### Extracted text
-- BEGIN --

Chucky-tools is a modular implementation of chucky (see the paper).
Before you start make sure the following tools are working properly on your machine:
To install chucky-tools run
python setup.py install [--user]
The following steps explain how chucky-tools and basic command line utilities can be used together to obtain functionality similar to the original implementation of chucky. This walkthrough discribes the following steps:
- Creation of global API embedding
- Identification of sinks and sources
- Neighborhood discovery
- Lightweight tainting
- Embedding of functions
- Anomaly detection
Take a look at the joern-apiembedder
tool from https://github.com/fabsx00/joern-tools.
Take a look at https://github.com/fabsx00/joern-tools, especially the joern-lookup
tool.
First, we create an input file of tab separated fields, each represening the node ID of a sink/source. The first field has to contain the ID of the sink/source under inspection (the target sink/source). The remaining fields contain IDs of reference sinks/sources, i.e sinks/sources to which the target is compared later (the limit array). For example the limit array may contain Parameter
IDs of the same type and name as the target parameter. However there are no further restrictions except for the type of the sink/soure which must be the same type as the target node. Of course, the file can have multiple lines.
In short, the input file has the following format:
target sink/source ID | list of reference sink/source IDs (limit array) |
---|
In the following section this file is refered to as $INPUT_FILE
.
This step is about selecting sinks/sources from the limit array that belong to similar functions as the target sink/source, i.e. the neighborhood. The neighborhood is determined by the tool chucky-knn
which outputs the target sink/source along with its n nearest neighbors. In other words, the limit array is reduced to sinks/sources in the neighborhood of the target sink/source. The chucky-knn
tool is applied as follows:
chucky-knn $API_EMBEDDING --n-neighbors $N --file $INPUT_FILE --out $NEIGHBORHOOD_FILE
The tool reads the input file $INPUT_FILE
and produces the output file $NEIGHBORHOOD_FILE
, which contains the target sink/source and its $N
nearest neighbors in the following format
target sink/source ID | neighborhood (reduced limit array) |
---|
Since all sink/source IDs are known by now, we can proceed by extract all statements that are connected to them via data dependences. Note that this is not exactly the same procedure as in the original chucky paper. This is the task of the tool chucky-taint
. However, the input for the taint tool requires a different format and additional information than the previous produced output. The input format of chucky-taint
looks as follows:
statement ID | identifier name |
---|
i.e. a column containing the statement ID for each sink/source and a second column containing the identifier or name of the sink/source are required. To this end, all sink/source IDs of the previous step are written in one column and duplicates are removed:
cat $NEIGHBORHOOD_FILE | tr '\t' '\n' | sort | uniq
Then the two new columns are appended by piping the sink/source IDs into the following command:
chucky-traverse --echo "statements" | chucky-traverse --echo $TRAVERSAL | chucky-demux --keys 0 1 | chucky-translate code --column=2
where $TRAVERSAL
depends on the chosen node types for the sinks/sources, e.g. "statements.defines"

-- END --

### Data extract
-- BEGIN --

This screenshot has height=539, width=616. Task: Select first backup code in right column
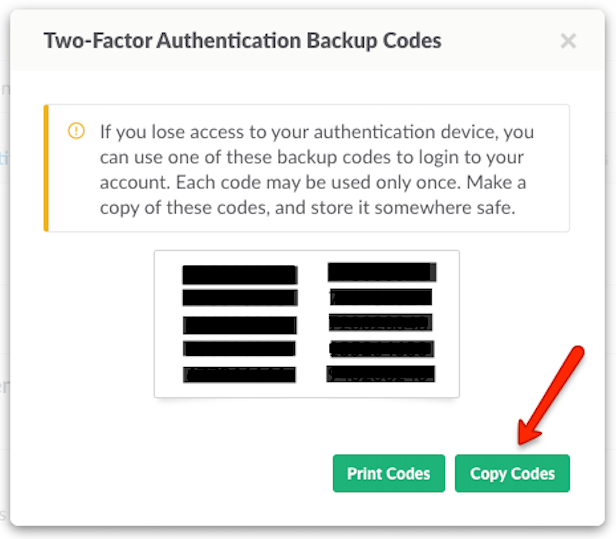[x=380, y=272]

-- END --

### Work to do
1 > Using the chucky-tools page above, answer these:
(a) What command installs chucky-tools?
(b) Which tool outputs the target sink/source together with its n nearest neighbors?
(c) What must the first field of each line in the input file contain?
2 > Copy word for word the stretch of the chucky-tools page from "Before you start" up to and including "tool from https://github.com/fabsx00/joern-tools.".
3 > Write the next part of the chucky-tools page, starting right after its last sentence.

### Final results
1 >
(a) python setup.py install [--user]
(b) chucky-knn
(c) The ID of the sink/source under inspection (the target sink/source).

2 >
Before you start make sure the following tools are working properly on your machine:
To install chucky-tools run
python setup.py install [--user]
The following steps explain how chucky-tools and basic command line utilities can be used together to obtain functionality similar to the original implementation of chucky. This walkthrough discribes the following steps:
- Creation of global API embedding
- Identification of sinks and sources
- Neighborhood discovery
- Lightweight tainting
- Embedding of functions
- Anomaly detection
Take a look at the joern-apiembedder
tool from https://github.com/fabsx00/joern-tools.

3 >
for nodes of the types Parameter
or Callee
. Since $TRAVERSAL
may yield more than one node we need to demux each outcome in a separat line before translating the node ID with the corresponding code property.
Finally we point the taint tool to the columns containing the statement IDs and the identifier name. Altogether this step can be accomplished by the following pipeline:
cat $NEIGHBORHOOD_FILE | tr '\t' '\n' | sort | uniq | chucky-traverse --echo "statements" | chucky-traverse --echo $TRAVERSAL | chucky-demux --keys 0 1 | chucky-translate code --column=2 | chucky-taint --echo --mode=$MODE --statement=1 --identifier=2 --out $TAINT_FILE
where $MODE
is either backward
or forward
for sinks or sources respectively.
The format of the output ($TAINT_FILE
) is as follows:
sink/source ID | statement ID | identifier name | list of all dependent statement IDs |
---|
The last step produced a large file containing all dependent statements for each sink/source. In this step, we first discard all statements that do not contain a condition. Afterwards, the conditions are normalized and embedded.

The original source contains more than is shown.